Quando ero giovane con il termine ‘Sistema’ si definiva qualcosa di irreale, una sorta di deus ex machina in grado di controllare capillarmente la vita di ognuno, di plagiarci in qualcosa che non siamo, di trasformarci sempre più in automi, in insensibili pezzi di carne mossi esclusivamente dalla necessità di profitto. Ci sbagliavamo. Il profitto è stata la carota che ci hanno fatto ballare a un palmo dagli occhi, ma non era per noi. Non lo è mai stato. E un giorno alla volta ci hanno convinto che fossimo noi a sbagliare la formula del successo. Per anni, anni e ancora anni vedevamo sugli schermi illuminati delle televisioni, dei cartelloni pubblicitari, dei personal computer mandrie di sconosciuti ricoperti di ogni cosa avessimo mai desiderato.

L’uomo è un essere semplice.

Il suo stesso metodo di apprendimento si basa sulla ripetizione di un comportamento esterno. I bambini imparano ad essere come i genitori, prima di diventare loro stessi, e diventano loro stessi dalla sintesi dei comportamenti che provano a riprodurre a modo loro.

Qui si è incrinato il meccanismo. Le persone che ci siamo trovati a mimare non erano reali, e abbiamo provato a vivere una vita al di sopra delle nostre possibilità.

Pensateci per un secondo.

Viviamo in un mondo dove con la spesa militare di un singolo paese si potrebbe cancellare la fame.

Abbiamo inventato dei filtri in grado di garantire una riserva d’acqua potabile a vita che costano quanto una t-shirt.

Eppure, viviamo in un mondo dove l’occidente è assediato da ogni fronte, dove il terrore e gli attentanti ci induriscono un giorno alla volta.
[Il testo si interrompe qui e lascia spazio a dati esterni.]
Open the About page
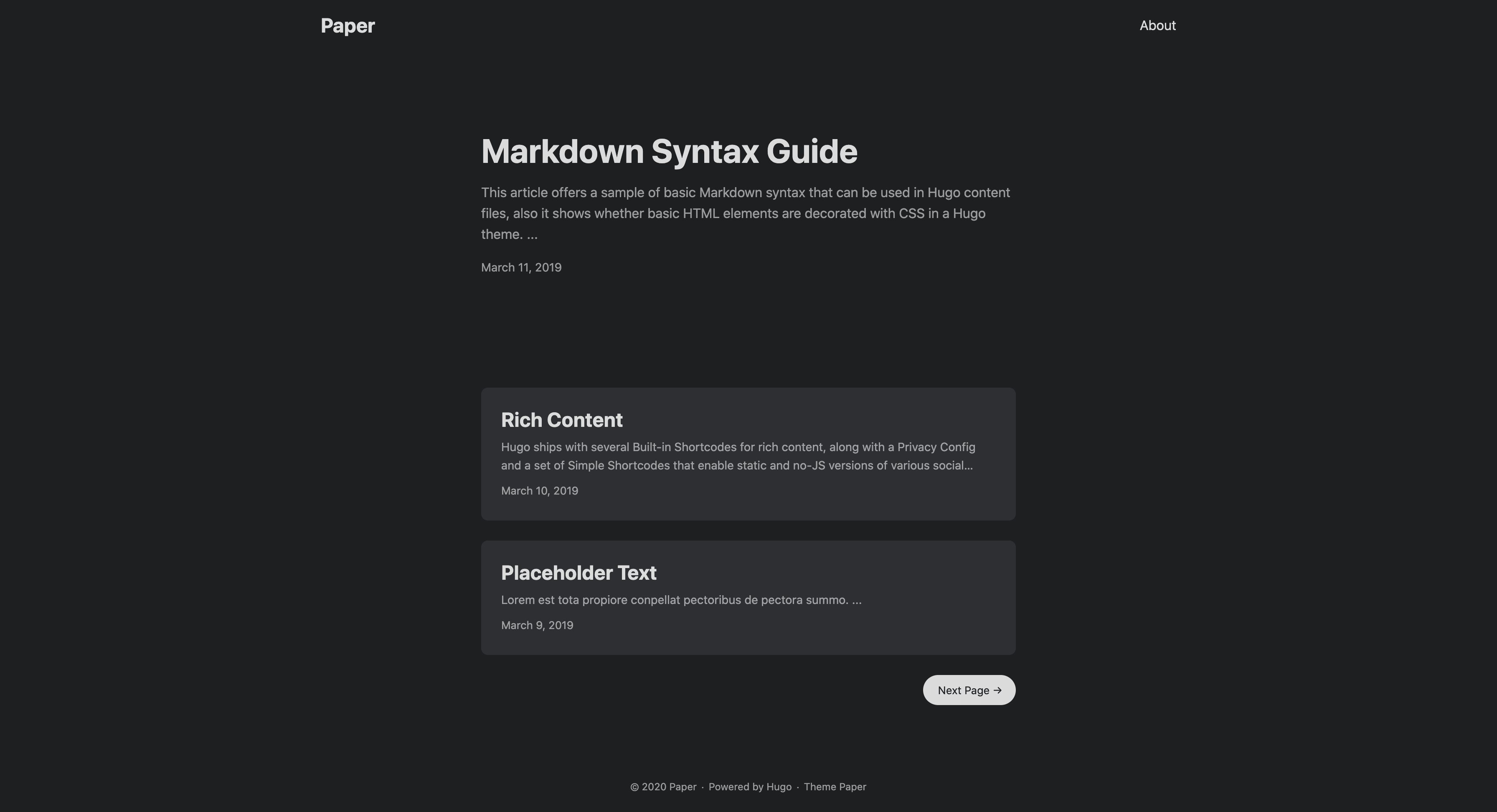Screen dimensions: 1497x812 (x=1157, y=25)
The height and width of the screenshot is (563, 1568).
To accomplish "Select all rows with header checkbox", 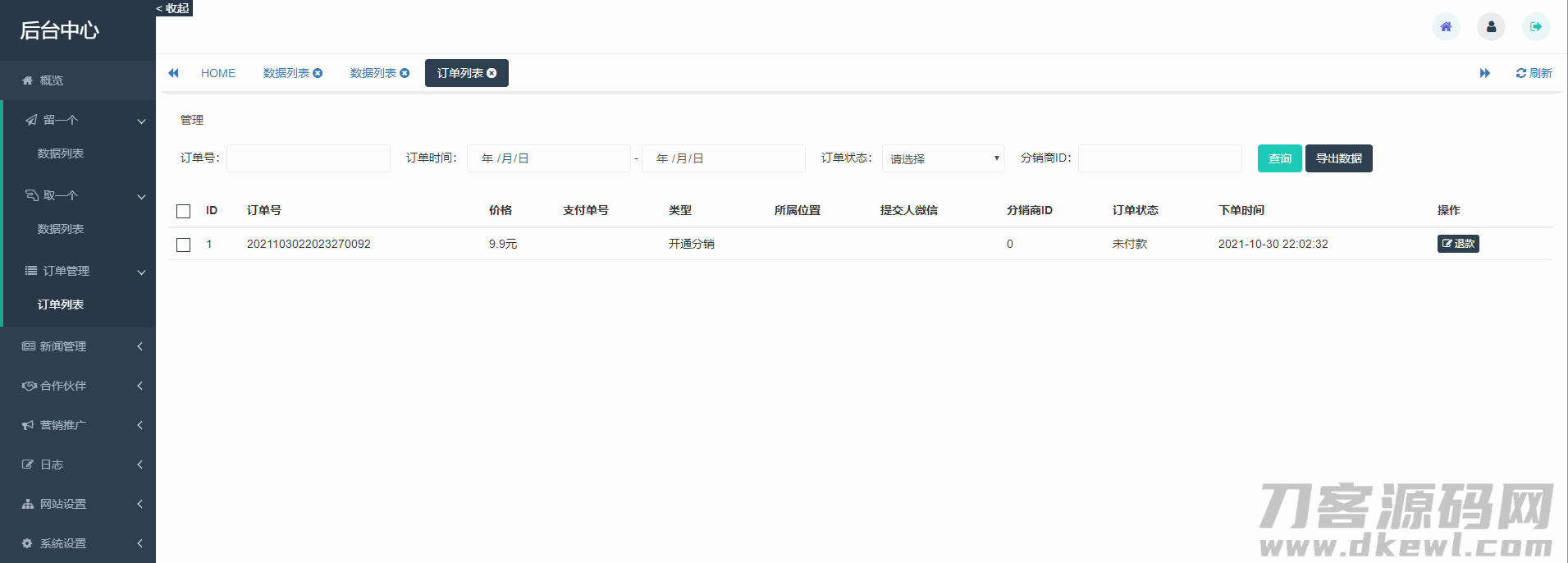I will 184,211.
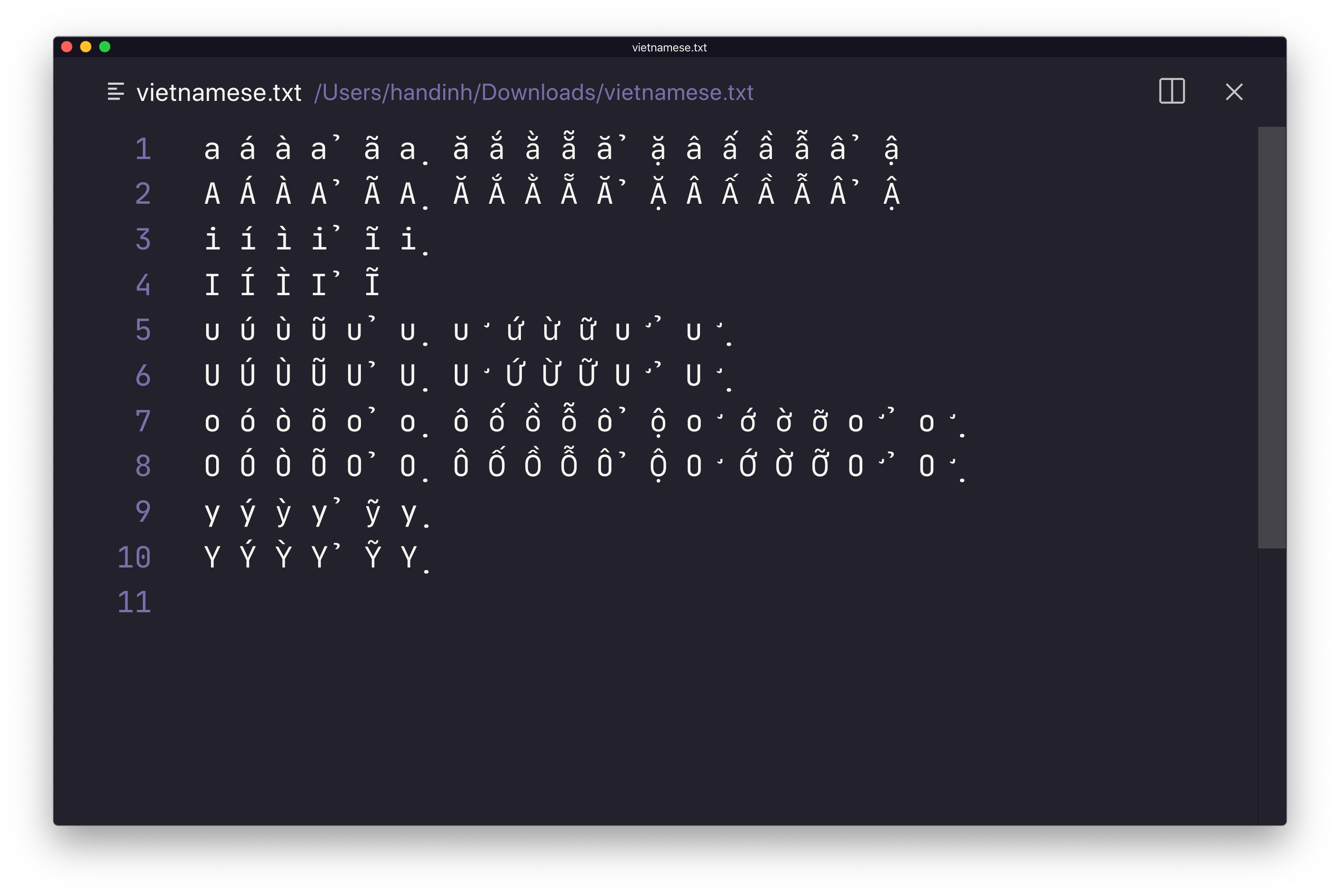Click the vertical scrollbar thumb
The image size is (1340, 896).
(x=1271, y=337)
Ho provato a riportare alla mente gli eventi degli ultimi anni, ma non ci sono riuscito. Guardando la lista pubblicata su Wikipedia mi si è stretto lo stomaco. Non ce ne accorgiamo nemmeno più. E quando qualcosa non fa più notizia vuol dire che è entrata nel senso comune, diventa parte della vita quotidiana.

E allora mi fermo e mi faccio violenza, ancora, e mi chiedo: posso fare qualcosa?

Sento freddo quando l’unica risposta razionale è: da solo no.

Torno a guardarmi attorno. Un mondo di uomini e donne sole davanti a schermi retro-illuminati.

Mi faccio violenza per l’ultima volta, e mi trovo a sperare di non essere il solo a vederla così.

Sperare è come una droga. Sul serio. E’ un istante, un istante brevissimo. Per un istante i passanti non sono più estranei. L’estate è alle porte coi suoi profumi, i suoi colori, il suo calore. Mi illudo che si potrebbe anche essere felici. Poi mi torna in mente il monologo finale del ‘Grande Dittatore’ di Charlie Chaplin, che sembra sia stato scritto una settimana fa e non nel 1940 e mi accorgo che è doloroso anche sperare, e smetto di farmi del male. Guardo ancora fuori dalla finestra. Se mi guardo attorno vedo solo calcinacci. Calcinacci e un fumo denso che non mi permette né di respirare né di vedere ad un metro avanti a me.

Sento gente urlare, costantemente: chi urla di dolore, chi di rabbia, chi cerca qualcosa o qualcuno.

Io che so solo di avere ancora tutti i miei pezzi al loro posto mi sento fortunato, fin troppo, mi vergogno di questo mentre i calcinacci diventano pezzi di palazzi, pezzi di automobili, rifiuti incendiati e corpi lasciati a loro stessi.
E so che non voglio fare la stessa fine, ma fino a pochi minuti fa questo era un luogo completamente diverso. Aveva i suoi difetti, certo, come ogni angolo del mondo. Aveva le sue storie, le sue beghe, i suoi segreti. Ma non era tutto solo grigio: era un luogo di
vita. Un posto pieno di vita, di vite.
Vite che ora stanno sparse in mezzo a una strada. Il vento sembra portare solo urla cariche d’odio e sirene, che impediscono a chiunque di pensare, di ragionare lucidamente su quanto sta succedendo, 
ci sta succedendo.

E’ solo dopo questa momentanea crisi di panico che apro la finestra e fuori c’è ancora Roma.

C’è il giardino del palazzo in cui abito, la fermata della metropolitana qualche centinaio di metri più avanti. Il traffico scorre sulla Tiburtina come sempre. Vedo qualcuno passare, gli ultimi sono una coppia che avrà la mia età, con una figlia imbottita dentro una giacca lucida che sembra sorridere e guarda i gatti scappare sopra i muretti. Mi ripeto che è stato solo un momento. Che il Futuro non può sembrare solamente simile a quello che credevo di aver visto.